Posted by la...@apache.org.
Commented on HBASE-14922, which introduces this class, along with a proposed fix.
Thanks.
-- Lars
      From: "larsh@apache.org" <la...@apache.org>
 To: HBase Dev List <de...@hbase.apache.org>; Elliott Clark <ec...@apache.org> 
 Sent: Friday, December 4, 2015 11:14 PM
 Subject: master unhealthy issue in JitterScheduledThreadPoolExecutorImpl, or is it just me?
   
I see that locally all tests that start a mini cluster fail.
In the log I see 1000's of messages like these:2015-12-04 22:55:48,215 ERROR [newbunny,41236,1449298547569_ChoreService_107] se
rver.NIOServerCnxnFactory$1(44): Thread Thread[newbunny,41236,1449298547569_ChoreService_107,5,main] died
java.lang.IllegalArgumentException: bound must be greater than origin
        at java.util.concurrent.ThreadLocalRandom.nextLong(ThreadLocalRandom.java:430)
        at org.apache.hadoop.hbase.JitterScheduledThreadPoolExecutorImpl$JitteredRunnableScheduledFuture.getDelay(JitterScheduledThreadPoolExecutorImpl.java:84)
        at java.util.concurrent.ScheduledThreadPoolExecutor$DelayedWorkQueue.take(ScheduledThreadPoolExecutor.java:1083)
        at java.util.concurrent.ScheduledThreadPoolExecutor$DelayedWorkQueue.take(ScheduledThreadPoolExecutor.java:809)
        at java.util.concurrent.ThreadPoolExecutor.getTask(ThreadPoolExecutor.java:1067)
        at java.util.concurrent.ThreadPoolExecutor.runWorker(ThreadPoolExecutor.java:1127)
        at java.util.concurrent.ThreadPoolExecutor$Worker.run(ThreadPoolExecutor.java:617)
        at java.lang.Thread.run(Thread.java:745)

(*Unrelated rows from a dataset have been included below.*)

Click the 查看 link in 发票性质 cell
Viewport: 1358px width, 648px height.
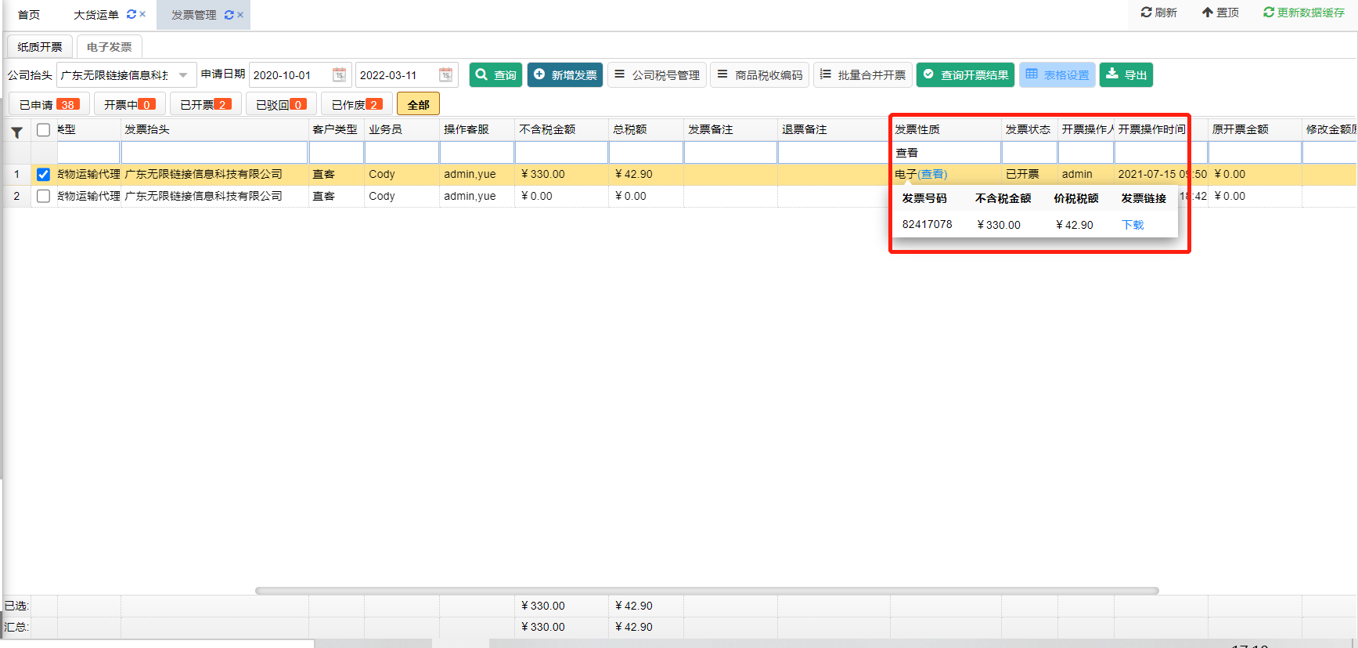[932, 175]
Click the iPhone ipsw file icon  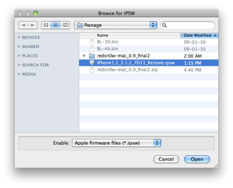[92, 63]
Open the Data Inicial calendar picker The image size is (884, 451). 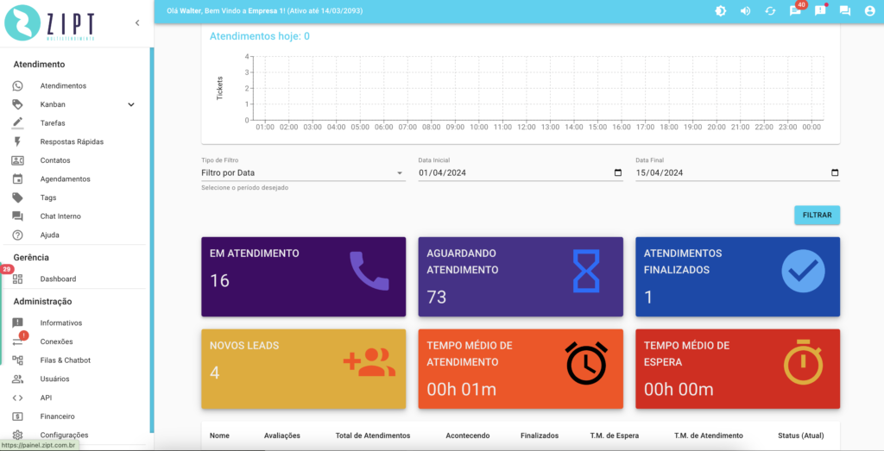617,173
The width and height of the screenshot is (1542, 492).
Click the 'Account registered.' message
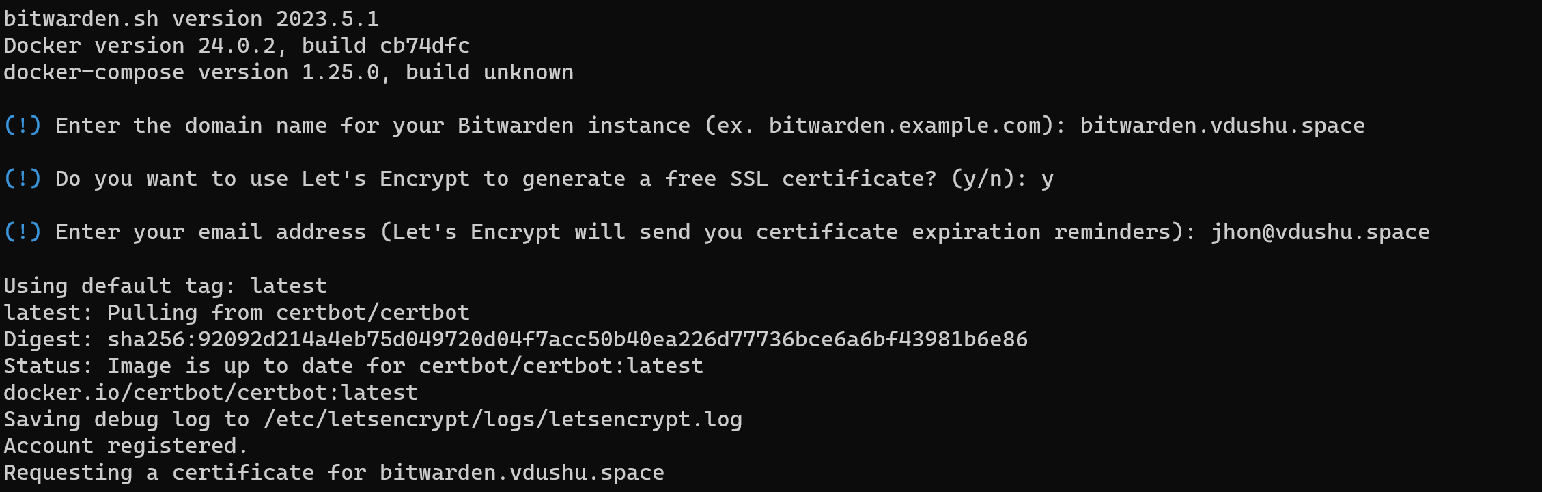(x=126, y=446)
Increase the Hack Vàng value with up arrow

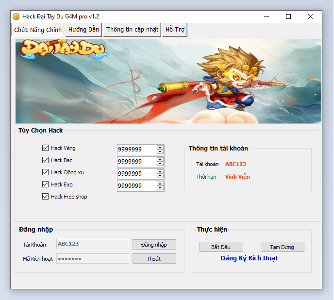[x=160, y=147]
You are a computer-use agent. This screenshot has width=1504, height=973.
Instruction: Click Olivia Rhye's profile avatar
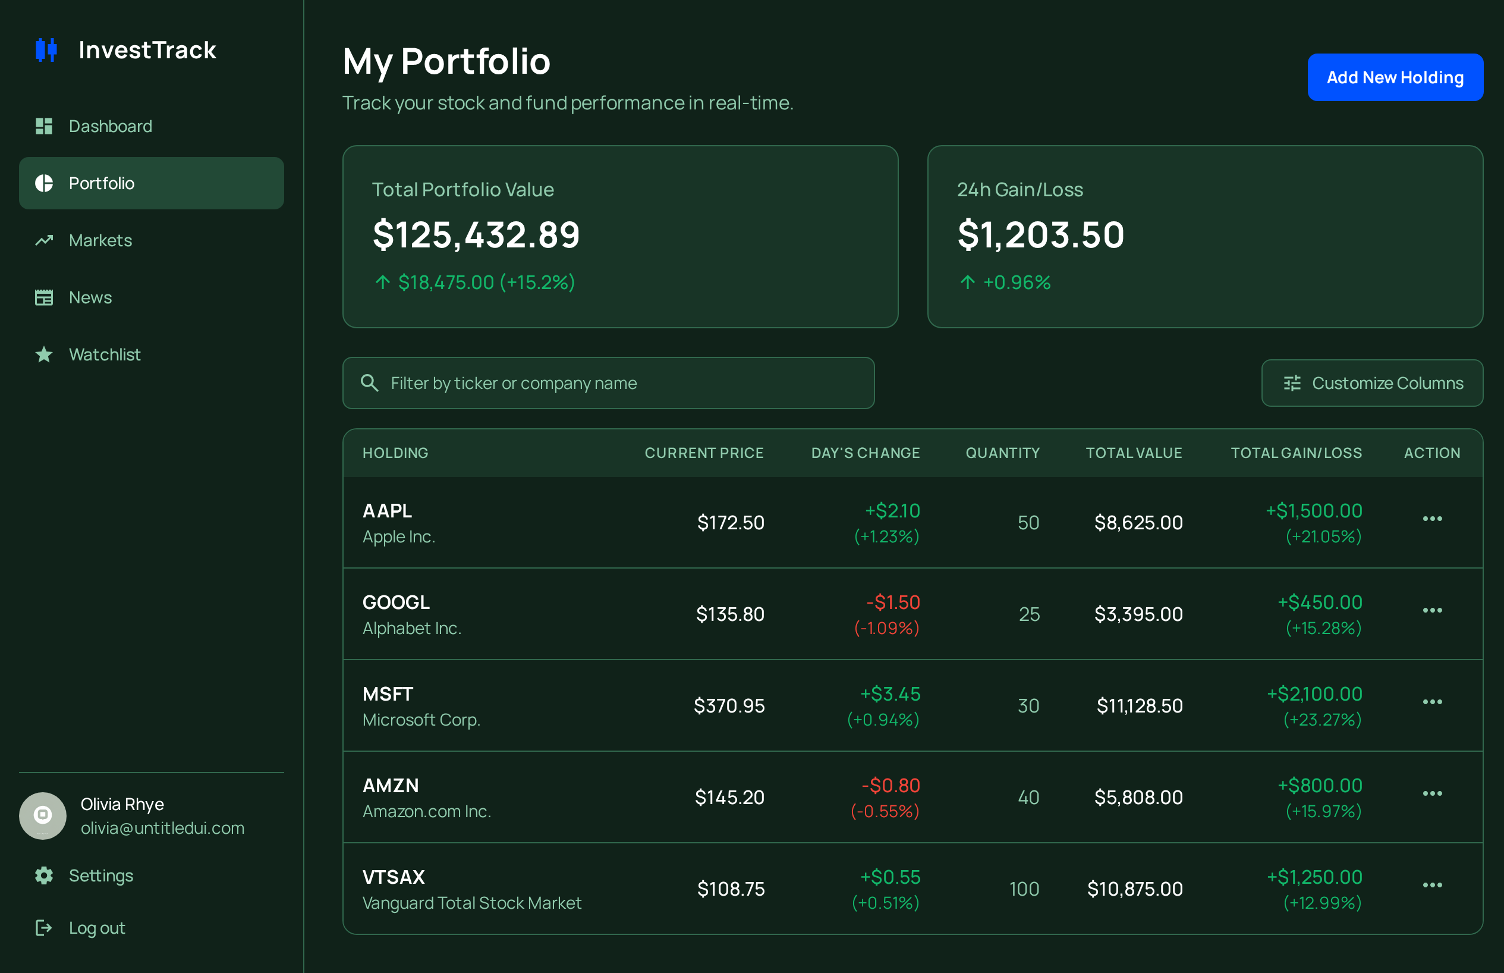[43, 816]
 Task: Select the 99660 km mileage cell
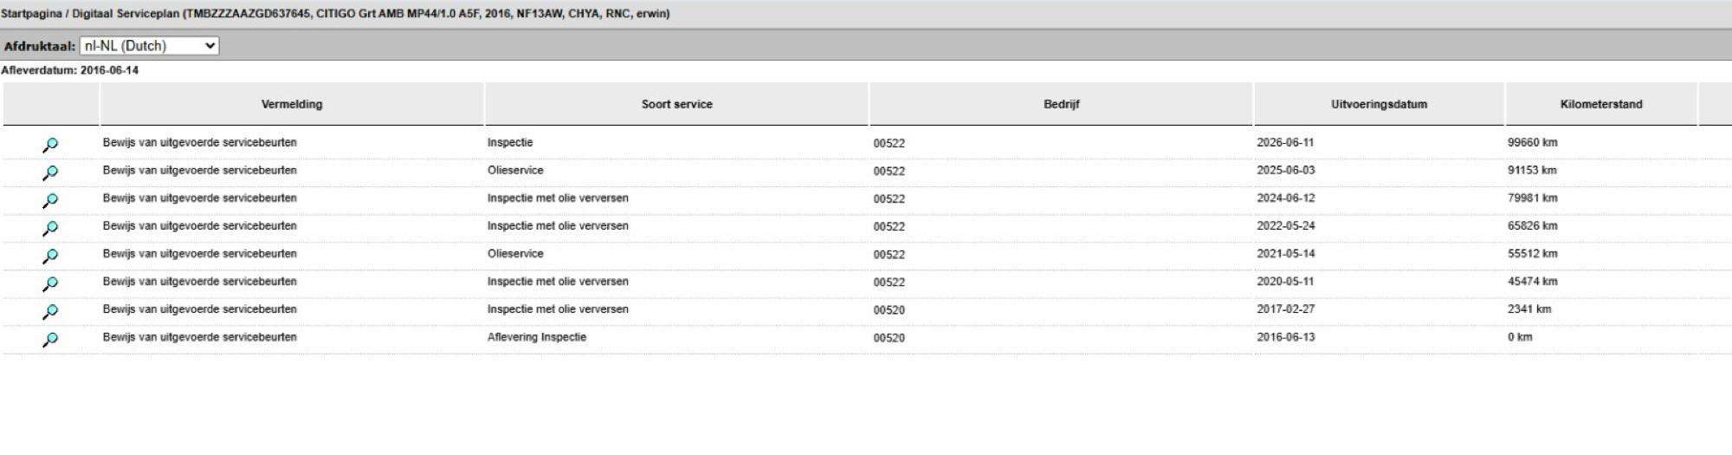(x=1533, y=142)
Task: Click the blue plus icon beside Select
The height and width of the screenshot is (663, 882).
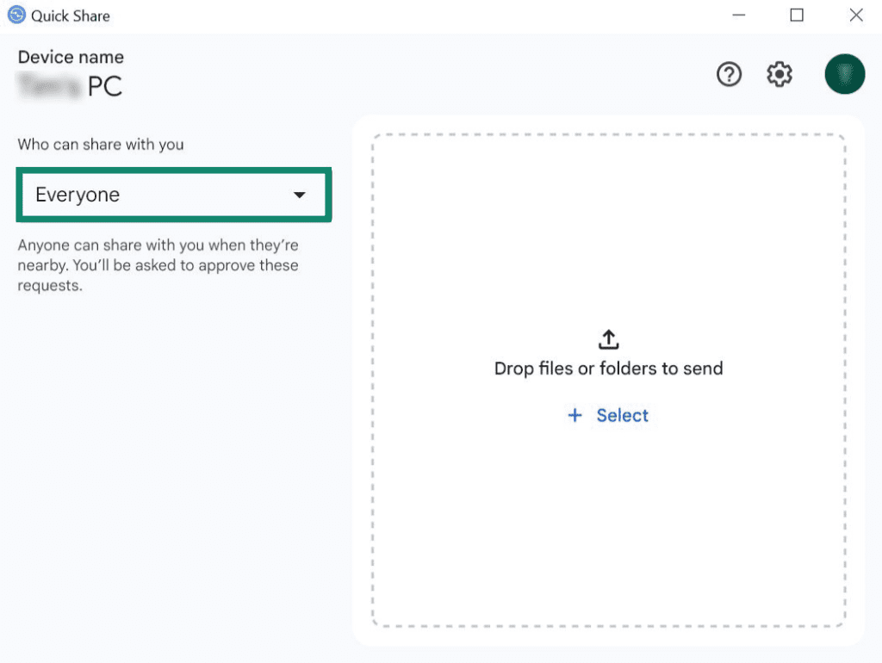Action: tap(575, 416)
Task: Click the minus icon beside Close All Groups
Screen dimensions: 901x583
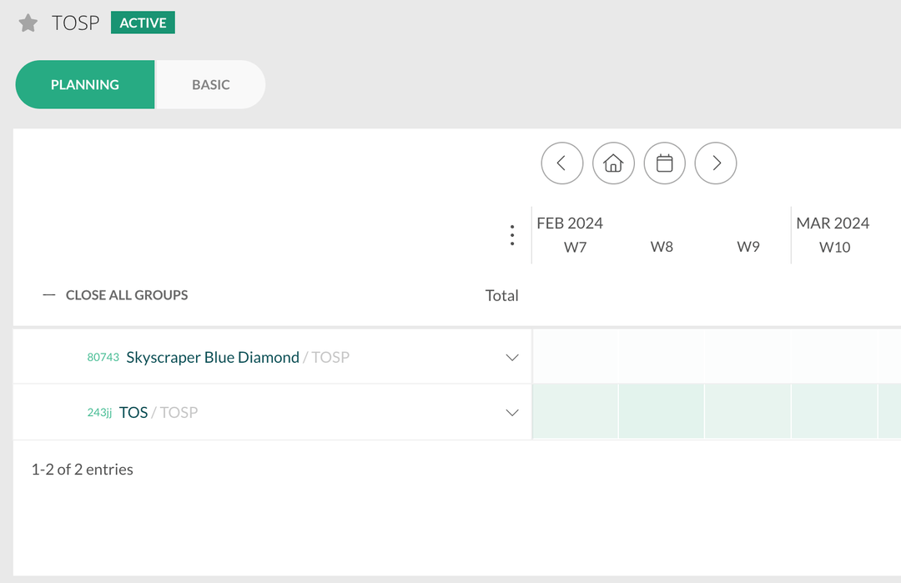Action: tap(48, 294)
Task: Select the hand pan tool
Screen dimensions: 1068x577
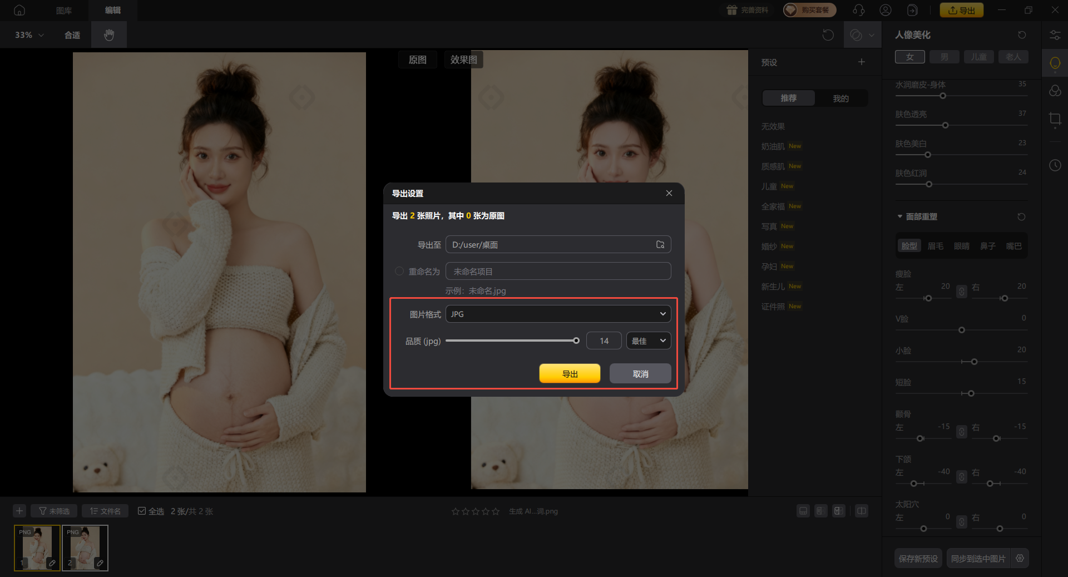Action: point(109,35)
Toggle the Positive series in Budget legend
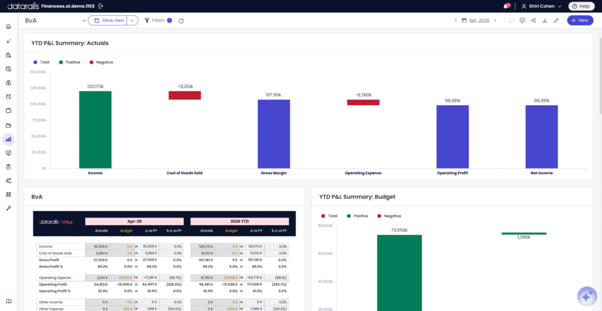 pos(357,216)
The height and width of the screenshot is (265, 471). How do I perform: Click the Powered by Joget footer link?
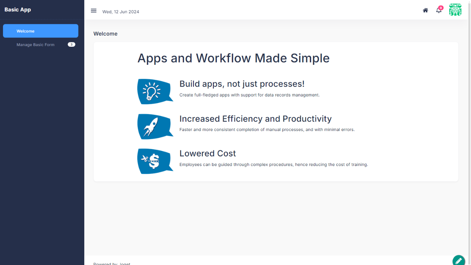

In JitteredRunnableScheduledFuture.getDelay I see this.
      long baseDelay = wrapped.getDelay(unit);
      long spreadTime = (long) (baseDelay * spread);
      long delay = baseDelay + ThreadLocalRandom.current().nextLong(-spreadTime, spreadTime);

So this can fail when spreadTime is 0 (or negative).I suppose to fix is simple not add the spread if spreadTime if <= 0. And it indeed this fixes the problem for me.

Elliot, you just added that class, mind having a look? Or I'll just file a jira.

Thanks.
-- Lars